▶ **PASSAGE GIVEN**:
= Al-Mu'ayyad Muhammad (died 1503) =

Yemeni Muslim religious leader

Al-Mu'ayyad Muhammad (died February 25, 1503) was an imam of the Zaidi state in Yemen who ruled in parts of the Yemeni highland including San'a in 1462–1503.

==Repulsing the Tahirides==

He was a son of the former imam al-Mansur an-Nasir who died while imprisoned in Kawkaban in 1462. At this time the Yemeni highland was contested between several imams, most prominently al-Mutawakkil al-Mutahhar who lost San'a to the Tahiride Dynasty in July 1462. The Tahirides were a Sunni dynasty based in Zabid and Ta'izz in the lowland. Al-Mu'ayyad Muhammad, who had proclaimed his imamate on the death of his father, moved to bring back the important city within the Zaydiyyah fold. In 1464, his officer Muhammad bin Isa Sharib tricked his way into San'a by impersonating the Tahiride governor, who bore the same name. In the next year a Tahiride army made an abortive attempt to retake the city. The troops withdrew after al-Mu'ayyad Muhammad promised to pay tribute. War was resumed later in the same year, but this time the Tahiride prince Amir was killed.

▶ **WHAT YOU WILL DO**:
• A. According to the article on Al-Mu'ayyad Muhammad, how did his officer Muhammad bin Isa Sharib get into San'a in 1464?
• B. Pick up the article on Al-Mu'ayyad Muhammad after its last sentence and carry it further.

▶ **STORED DATA**:
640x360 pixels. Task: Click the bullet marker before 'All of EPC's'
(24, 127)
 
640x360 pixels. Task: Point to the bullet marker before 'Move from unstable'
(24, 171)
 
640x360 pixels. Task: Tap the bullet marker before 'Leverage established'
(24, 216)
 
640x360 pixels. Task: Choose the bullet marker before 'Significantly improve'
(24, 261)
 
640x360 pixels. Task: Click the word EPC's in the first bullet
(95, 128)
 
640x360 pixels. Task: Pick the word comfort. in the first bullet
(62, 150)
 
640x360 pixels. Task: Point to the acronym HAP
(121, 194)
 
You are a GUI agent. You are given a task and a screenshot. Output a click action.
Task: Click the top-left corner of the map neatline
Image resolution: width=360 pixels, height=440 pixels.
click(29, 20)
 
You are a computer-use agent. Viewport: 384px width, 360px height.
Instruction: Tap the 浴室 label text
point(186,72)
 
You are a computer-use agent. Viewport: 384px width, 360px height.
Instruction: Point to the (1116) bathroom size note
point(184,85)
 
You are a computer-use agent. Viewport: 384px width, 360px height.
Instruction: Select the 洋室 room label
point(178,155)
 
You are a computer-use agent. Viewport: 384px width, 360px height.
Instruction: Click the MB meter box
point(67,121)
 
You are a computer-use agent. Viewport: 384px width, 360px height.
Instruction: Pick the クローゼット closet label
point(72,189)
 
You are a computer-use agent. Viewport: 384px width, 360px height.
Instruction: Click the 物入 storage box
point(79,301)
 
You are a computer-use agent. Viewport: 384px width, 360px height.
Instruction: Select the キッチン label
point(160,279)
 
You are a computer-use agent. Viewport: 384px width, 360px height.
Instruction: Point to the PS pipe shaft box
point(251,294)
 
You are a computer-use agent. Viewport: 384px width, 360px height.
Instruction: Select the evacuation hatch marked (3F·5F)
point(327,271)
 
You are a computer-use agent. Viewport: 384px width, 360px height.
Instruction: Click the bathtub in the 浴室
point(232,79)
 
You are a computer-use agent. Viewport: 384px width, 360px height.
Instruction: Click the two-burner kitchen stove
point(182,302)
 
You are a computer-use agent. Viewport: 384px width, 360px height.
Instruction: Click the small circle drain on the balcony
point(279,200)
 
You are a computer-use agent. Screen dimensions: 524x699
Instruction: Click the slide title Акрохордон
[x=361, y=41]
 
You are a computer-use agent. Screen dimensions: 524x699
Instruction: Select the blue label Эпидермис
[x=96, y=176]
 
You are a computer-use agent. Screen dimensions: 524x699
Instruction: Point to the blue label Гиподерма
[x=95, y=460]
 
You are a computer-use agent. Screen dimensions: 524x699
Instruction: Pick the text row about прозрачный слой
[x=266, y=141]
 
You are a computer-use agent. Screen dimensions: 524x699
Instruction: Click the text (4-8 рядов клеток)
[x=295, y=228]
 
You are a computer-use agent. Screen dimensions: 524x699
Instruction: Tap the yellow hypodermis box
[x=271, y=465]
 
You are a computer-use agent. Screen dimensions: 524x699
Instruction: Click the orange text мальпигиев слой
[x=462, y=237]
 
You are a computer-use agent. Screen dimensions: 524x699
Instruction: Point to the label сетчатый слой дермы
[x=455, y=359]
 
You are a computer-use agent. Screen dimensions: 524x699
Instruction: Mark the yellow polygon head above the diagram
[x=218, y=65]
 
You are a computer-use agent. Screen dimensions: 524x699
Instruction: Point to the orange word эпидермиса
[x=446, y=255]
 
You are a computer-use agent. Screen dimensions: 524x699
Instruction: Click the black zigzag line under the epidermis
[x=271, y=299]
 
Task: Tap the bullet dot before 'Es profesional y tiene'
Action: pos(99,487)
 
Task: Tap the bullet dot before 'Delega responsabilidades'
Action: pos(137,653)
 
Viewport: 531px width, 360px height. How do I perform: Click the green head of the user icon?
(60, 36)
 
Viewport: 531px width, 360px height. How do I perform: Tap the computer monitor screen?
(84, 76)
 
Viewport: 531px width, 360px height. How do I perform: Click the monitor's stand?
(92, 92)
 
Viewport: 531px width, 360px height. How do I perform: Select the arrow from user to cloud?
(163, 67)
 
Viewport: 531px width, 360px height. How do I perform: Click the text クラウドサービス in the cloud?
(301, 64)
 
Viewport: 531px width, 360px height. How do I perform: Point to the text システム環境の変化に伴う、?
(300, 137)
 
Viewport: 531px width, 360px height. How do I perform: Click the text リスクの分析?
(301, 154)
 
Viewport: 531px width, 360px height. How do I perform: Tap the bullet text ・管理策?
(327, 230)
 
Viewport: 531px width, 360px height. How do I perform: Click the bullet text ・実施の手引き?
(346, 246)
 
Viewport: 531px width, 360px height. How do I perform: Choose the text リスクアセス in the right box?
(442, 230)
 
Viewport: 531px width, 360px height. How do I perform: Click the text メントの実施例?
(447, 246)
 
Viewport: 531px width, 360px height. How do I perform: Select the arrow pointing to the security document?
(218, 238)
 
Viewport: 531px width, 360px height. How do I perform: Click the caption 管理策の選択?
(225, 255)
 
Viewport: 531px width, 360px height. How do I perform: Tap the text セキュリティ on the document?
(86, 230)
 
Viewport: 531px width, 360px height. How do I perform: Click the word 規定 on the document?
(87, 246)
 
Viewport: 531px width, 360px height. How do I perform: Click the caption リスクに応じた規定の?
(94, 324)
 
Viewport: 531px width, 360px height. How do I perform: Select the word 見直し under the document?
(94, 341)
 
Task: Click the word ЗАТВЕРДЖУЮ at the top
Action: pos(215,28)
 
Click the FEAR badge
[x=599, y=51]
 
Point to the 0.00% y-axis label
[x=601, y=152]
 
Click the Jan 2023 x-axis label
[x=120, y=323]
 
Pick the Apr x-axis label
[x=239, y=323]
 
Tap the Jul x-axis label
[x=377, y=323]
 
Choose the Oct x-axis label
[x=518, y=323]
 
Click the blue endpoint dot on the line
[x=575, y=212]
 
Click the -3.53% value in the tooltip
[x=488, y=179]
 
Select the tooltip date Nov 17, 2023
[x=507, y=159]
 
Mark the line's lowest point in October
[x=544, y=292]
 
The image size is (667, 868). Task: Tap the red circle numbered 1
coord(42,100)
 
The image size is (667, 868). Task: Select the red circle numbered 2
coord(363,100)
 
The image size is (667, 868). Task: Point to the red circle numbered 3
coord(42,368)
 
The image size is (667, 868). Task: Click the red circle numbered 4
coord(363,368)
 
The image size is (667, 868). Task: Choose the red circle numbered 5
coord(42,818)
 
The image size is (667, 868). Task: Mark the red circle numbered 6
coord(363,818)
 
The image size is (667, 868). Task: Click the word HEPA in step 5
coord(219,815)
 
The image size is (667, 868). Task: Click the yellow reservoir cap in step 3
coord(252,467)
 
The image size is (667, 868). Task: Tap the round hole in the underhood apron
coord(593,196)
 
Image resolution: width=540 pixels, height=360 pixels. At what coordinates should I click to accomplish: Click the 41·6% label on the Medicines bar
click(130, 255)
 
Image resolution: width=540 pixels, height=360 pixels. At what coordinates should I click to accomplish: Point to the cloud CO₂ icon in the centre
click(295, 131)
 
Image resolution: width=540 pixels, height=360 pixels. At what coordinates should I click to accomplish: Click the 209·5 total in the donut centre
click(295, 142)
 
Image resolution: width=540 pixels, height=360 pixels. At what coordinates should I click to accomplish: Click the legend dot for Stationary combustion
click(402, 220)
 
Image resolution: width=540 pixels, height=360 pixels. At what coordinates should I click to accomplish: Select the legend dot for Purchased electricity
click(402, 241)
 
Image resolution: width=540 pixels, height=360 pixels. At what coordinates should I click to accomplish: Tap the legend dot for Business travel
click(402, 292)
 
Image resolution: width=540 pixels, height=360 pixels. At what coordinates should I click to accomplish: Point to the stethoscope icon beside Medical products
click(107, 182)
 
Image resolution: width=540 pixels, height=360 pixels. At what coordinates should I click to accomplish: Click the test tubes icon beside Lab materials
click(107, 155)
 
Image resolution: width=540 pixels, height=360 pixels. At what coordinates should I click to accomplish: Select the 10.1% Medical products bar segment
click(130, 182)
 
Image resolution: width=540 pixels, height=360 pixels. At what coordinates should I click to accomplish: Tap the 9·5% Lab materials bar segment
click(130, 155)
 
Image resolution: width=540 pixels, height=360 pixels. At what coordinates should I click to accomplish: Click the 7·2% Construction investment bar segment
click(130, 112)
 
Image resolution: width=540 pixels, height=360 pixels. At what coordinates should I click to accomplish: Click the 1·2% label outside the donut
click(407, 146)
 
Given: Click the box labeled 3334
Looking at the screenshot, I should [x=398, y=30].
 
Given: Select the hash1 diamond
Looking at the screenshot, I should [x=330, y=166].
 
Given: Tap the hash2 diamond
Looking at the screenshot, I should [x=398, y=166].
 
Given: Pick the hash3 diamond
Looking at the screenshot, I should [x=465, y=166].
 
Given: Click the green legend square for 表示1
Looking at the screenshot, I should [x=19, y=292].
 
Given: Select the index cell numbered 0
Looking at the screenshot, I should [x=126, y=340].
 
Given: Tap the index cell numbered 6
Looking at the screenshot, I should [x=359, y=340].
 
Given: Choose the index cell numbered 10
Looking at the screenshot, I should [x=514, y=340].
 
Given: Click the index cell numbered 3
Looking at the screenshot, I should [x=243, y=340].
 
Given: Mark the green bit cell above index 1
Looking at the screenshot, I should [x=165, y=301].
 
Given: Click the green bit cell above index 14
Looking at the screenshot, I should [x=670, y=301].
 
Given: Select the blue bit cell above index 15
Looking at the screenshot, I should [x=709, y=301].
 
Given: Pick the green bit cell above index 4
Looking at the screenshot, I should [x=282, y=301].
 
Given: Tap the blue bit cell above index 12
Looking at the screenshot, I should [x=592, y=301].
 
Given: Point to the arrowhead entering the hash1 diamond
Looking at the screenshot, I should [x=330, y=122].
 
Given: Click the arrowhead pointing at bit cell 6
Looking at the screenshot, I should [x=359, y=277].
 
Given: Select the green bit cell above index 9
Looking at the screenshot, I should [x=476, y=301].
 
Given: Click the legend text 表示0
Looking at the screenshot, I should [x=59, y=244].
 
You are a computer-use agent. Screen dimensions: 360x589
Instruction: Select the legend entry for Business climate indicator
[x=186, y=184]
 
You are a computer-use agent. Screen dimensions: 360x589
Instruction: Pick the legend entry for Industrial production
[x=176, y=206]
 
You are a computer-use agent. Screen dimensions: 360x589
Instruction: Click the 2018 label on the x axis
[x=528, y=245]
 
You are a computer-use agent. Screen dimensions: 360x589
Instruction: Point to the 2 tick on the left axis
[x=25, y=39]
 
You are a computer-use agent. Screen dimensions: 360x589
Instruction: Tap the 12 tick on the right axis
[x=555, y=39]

▶ **TASK-BY-TASK ANSWERS**:
• A. He tricked his way in by impersonating the Tahiride governor, who bore the same name.

• B.
==Lord of San'a==

After 1465 the imam was left in peace as lord of San'a (Sahib San'a) for 36 years. However, he only controlled part of the highland. The sons of the old imam al-Mutawakkil al-Mutahhar dominated Kawkaban, and the region around the traditional Zaidi centre Sa'dah was divided between imam al-Mansur Muhammad and two other factions. Al-Mu'ayyad Muhammad was reportedly a good administrator and a man of learning. For a long time he entertained good relations with the Tahiride Sultan Amir. Finally, however, the sultan attacked Dhamar and then San'a in 1501. In spite of the use of mangonels to break the walls, the city held firm. After five months Sultan Amir burnt the equipment that could not be brought along and retreated, defeating a pursuing Zaidi force. Shortly after, in early 1503 (Sha'ban 908 AH), al-Mu'ayyad Muhammad died. His old commander Sharib continued to exercise power in San'a and the latter's brother was declared imam as al-Mustansir Ahmad, though he is not counted in the official list of imams. Already in 1504, however, San'a was conquered by the Tahiride sultan.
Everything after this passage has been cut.